■ WHAT THIS TASK INVOLVES
Turn the lines in the records from the one containing "You are a GUI" through the one containing "Image resolution: width=1411" into a JSON list of strings, with one string for each line and no entries for blank lines.

■ DATASET EXTRACT

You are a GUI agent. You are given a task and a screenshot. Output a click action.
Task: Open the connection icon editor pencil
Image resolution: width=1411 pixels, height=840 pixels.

* * *

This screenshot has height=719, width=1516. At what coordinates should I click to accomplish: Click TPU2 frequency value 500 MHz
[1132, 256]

---

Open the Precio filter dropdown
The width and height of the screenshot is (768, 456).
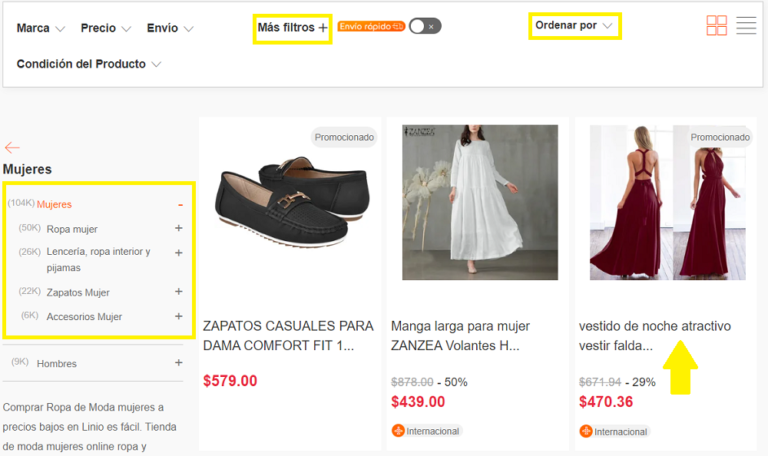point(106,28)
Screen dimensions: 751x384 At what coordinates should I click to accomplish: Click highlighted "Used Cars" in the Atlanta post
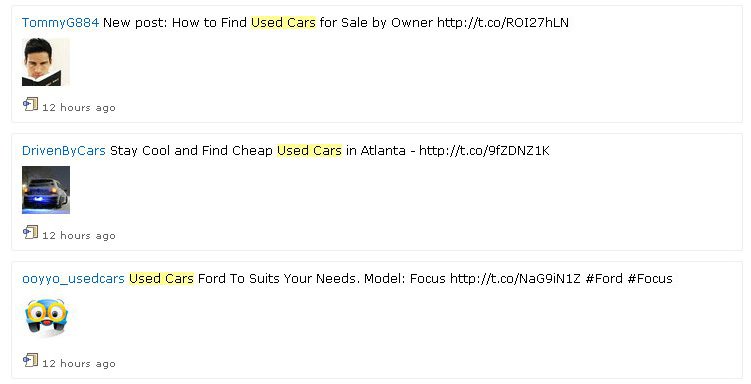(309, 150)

■ RESPONSE TO THE TASK
[
  "You are a GUI agent. You are given a task and a screenshot. Output a click action.",
  "Task: Open the connection icon editor pencil",
  "Image resolution: width=1411 pixels, height=840 pixels."
]